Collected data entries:
▶

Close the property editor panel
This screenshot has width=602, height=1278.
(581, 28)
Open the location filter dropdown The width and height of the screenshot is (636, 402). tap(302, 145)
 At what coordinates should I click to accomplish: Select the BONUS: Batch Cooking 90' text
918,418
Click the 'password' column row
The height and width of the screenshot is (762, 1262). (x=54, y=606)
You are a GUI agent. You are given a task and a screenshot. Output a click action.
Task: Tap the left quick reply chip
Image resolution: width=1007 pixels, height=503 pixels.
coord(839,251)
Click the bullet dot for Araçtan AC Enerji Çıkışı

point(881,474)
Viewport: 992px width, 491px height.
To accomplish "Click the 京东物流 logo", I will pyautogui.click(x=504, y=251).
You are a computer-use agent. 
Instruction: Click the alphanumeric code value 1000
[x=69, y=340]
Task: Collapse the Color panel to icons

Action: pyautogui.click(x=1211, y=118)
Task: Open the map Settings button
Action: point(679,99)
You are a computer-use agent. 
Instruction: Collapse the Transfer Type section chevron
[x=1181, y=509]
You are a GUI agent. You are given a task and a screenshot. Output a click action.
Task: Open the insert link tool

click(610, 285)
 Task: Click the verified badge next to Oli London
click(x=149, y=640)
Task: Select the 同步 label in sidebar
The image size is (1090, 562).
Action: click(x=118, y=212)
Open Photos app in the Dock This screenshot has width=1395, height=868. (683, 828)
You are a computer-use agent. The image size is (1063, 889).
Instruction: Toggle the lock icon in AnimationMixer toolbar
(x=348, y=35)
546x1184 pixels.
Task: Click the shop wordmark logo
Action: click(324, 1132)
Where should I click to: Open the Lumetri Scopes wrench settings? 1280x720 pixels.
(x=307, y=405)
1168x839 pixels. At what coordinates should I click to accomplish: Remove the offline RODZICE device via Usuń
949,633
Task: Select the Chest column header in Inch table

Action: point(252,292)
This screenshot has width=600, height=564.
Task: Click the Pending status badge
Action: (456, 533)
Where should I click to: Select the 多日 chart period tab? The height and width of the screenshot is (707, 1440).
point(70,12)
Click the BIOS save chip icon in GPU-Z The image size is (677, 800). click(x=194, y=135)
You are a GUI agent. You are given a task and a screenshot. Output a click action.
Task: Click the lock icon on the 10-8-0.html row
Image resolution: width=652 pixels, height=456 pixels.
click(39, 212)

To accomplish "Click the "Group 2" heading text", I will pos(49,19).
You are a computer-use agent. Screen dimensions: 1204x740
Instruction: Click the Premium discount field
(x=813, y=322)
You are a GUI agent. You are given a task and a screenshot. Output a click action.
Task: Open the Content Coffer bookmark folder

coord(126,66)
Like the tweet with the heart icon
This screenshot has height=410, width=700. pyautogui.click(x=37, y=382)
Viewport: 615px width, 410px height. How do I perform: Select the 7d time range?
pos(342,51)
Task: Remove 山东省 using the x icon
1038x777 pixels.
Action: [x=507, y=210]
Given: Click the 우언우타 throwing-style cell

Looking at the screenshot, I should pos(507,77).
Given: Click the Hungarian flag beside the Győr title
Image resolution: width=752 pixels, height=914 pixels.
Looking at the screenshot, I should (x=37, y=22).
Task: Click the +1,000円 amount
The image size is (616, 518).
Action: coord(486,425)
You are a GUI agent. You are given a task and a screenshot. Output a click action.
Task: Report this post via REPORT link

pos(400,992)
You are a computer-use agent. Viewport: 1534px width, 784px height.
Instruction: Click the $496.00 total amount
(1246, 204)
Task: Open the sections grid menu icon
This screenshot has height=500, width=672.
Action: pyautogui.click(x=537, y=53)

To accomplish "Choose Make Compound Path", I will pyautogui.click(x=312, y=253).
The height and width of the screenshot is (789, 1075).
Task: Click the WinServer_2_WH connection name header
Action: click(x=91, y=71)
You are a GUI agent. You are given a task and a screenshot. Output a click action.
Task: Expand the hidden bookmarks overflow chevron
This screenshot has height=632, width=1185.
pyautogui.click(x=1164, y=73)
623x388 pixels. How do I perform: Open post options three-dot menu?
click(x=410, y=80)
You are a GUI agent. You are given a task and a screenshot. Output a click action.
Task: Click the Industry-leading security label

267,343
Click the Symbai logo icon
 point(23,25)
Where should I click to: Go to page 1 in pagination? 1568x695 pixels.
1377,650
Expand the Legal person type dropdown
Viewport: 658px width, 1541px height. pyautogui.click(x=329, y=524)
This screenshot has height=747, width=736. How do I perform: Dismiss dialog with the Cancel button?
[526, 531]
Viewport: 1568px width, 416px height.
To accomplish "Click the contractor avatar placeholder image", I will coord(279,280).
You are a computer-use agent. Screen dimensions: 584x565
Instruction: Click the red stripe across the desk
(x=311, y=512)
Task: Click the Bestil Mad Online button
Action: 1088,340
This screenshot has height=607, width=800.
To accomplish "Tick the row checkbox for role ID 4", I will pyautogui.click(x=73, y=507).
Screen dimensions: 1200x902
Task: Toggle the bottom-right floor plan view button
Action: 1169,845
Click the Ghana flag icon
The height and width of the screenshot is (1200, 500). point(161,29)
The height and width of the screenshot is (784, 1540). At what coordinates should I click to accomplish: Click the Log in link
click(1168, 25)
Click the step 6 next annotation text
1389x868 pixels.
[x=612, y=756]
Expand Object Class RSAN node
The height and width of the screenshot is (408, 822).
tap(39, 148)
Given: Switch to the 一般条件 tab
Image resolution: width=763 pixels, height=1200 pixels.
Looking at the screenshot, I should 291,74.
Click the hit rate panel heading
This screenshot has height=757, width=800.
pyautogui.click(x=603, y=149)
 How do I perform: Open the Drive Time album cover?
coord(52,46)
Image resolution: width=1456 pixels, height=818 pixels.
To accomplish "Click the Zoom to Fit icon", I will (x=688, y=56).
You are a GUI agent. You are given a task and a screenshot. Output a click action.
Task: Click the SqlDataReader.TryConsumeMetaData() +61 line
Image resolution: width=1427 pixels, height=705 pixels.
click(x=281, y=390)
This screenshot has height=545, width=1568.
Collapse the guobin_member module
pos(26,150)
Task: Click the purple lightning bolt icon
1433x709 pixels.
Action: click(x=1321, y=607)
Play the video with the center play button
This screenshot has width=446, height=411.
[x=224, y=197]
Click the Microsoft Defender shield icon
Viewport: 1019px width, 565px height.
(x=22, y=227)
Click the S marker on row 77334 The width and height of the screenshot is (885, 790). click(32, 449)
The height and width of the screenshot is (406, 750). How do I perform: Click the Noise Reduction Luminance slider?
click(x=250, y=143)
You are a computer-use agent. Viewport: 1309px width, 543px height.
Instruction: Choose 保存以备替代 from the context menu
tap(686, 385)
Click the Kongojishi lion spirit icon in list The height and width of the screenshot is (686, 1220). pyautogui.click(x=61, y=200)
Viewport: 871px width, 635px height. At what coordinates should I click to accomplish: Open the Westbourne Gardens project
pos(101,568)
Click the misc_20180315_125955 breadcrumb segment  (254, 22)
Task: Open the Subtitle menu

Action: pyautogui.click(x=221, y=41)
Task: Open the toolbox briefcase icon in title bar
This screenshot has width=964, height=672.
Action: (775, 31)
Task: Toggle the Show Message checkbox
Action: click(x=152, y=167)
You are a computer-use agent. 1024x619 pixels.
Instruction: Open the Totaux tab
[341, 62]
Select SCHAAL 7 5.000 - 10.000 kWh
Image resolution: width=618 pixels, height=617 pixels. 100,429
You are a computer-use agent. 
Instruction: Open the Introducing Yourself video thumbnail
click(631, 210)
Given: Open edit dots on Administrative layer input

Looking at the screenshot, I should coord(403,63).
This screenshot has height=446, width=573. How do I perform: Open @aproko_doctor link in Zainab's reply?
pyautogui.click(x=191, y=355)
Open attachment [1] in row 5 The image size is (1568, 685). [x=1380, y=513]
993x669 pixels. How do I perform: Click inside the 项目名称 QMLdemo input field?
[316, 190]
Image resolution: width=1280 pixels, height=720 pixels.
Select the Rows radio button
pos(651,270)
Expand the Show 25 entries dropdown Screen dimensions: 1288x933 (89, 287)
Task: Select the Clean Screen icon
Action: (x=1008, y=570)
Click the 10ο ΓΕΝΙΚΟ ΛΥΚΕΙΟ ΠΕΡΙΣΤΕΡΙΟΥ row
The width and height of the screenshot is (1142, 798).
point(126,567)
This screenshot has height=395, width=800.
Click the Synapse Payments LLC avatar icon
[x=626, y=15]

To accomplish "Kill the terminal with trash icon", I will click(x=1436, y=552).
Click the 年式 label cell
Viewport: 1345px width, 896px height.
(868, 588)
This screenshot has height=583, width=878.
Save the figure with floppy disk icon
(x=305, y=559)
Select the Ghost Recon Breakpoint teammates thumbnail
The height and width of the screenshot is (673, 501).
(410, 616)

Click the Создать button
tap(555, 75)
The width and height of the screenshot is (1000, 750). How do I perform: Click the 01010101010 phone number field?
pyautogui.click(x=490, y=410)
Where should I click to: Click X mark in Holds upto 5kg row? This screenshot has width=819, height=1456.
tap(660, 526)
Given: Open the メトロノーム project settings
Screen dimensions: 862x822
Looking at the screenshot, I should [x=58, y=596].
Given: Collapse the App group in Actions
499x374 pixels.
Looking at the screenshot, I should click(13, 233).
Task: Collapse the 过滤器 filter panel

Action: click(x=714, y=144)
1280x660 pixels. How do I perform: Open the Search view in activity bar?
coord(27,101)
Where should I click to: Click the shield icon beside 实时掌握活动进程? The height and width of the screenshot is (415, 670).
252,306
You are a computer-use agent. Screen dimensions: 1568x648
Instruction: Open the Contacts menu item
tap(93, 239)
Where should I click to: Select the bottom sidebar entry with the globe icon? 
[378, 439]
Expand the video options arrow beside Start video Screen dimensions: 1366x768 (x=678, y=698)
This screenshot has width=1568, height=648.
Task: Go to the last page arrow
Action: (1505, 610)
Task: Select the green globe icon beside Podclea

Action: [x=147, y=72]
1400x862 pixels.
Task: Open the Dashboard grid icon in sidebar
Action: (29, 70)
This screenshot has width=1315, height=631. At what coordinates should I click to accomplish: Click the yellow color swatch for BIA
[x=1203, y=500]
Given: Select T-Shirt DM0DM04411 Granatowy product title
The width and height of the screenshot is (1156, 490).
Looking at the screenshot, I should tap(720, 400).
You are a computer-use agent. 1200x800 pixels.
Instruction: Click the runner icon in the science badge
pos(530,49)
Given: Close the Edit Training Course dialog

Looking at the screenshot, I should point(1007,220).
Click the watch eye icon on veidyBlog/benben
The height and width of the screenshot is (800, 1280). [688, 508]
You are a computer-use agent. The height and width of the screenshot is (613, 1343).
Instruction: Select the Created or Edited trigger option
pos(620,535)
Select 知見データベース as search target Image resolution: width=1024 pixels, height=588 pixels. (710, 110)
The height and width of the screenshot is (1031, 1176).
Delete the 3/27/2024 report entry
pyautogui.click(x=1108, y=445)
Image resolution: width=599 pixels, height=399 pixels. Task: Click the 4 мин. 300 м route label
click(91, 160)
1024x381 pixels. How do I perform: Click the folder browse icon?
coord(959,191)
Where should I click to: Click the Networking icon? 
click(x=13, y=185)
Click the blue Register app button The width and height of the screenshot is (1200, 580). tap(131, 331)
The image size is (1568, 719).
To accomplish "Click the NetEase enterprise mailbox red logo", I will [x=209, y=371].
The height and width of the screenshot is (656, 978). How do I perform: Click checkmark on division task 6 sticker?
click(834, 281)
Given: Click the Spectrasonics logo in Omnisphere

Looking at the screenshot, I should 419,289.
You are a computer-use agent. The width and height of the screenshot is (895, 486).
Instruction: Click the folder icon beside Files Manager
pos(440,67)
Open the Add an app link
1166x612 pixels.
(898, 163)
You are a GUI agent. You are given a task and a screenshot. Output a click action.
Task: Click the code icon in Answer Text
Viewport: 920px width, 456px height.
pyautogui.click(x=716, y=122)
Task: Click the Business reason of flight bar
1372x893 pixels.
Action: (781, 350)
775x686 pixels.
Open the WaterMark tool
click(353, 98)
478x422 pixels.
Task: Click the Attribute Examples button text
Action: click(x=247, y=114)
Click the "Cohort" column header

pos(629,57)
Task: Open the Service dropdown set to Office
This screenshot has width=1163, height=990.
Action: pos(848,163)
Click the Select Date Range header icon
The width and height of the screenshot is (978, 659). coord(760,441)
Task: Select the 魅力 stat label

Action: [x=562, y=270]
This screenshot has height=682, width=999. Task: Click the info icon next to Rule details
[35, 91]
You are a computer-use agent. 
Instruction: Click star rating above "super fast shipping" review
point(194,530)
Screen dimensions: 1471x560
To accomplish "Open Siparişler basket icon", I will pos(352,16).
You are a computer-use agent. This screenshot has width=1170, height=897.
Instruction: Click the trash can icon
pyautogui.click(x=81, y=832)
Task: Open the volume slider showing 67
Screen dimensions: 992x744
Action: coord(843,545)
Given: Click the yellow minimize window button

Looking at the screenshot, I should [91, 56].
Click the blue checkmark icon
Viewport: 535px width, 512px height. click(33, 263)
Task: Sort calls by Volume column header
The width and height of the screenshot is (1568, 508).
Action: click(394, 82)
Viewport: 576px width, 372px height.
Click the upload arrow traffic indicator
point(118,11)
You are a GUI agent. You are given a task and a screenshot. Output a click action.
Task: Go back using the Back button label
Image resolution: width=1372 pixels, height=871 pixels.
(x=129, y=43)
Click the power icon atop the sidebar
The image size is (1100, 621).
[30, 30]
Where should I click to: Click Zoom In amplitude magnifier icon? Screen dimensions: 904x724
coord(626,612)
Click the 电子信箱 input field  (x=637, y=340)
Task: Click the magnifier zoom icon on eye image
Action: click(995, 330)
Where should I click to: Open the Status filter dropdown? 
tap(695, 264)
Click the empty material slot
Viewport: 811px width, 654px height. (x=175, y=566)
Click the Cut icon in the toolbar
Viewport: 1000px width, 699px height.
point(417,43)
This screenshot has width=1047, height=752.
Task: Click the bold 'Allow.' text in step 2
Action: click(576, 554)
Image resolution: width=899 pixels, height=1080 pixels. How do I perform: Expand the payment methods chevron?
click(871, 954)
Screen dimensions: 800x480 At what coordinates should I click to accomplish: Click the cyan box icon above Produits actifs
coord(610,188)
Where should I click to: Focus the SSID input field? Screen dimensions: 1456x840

◀

PROBLEM REQUIREMENTS:
Filter the data above, keeping only lines that include the string "heading".

YOUR SOLUTION:
To accomplish "Click the "Group 2" heading text", I will pos(49,19).
Click the hit rate panel heading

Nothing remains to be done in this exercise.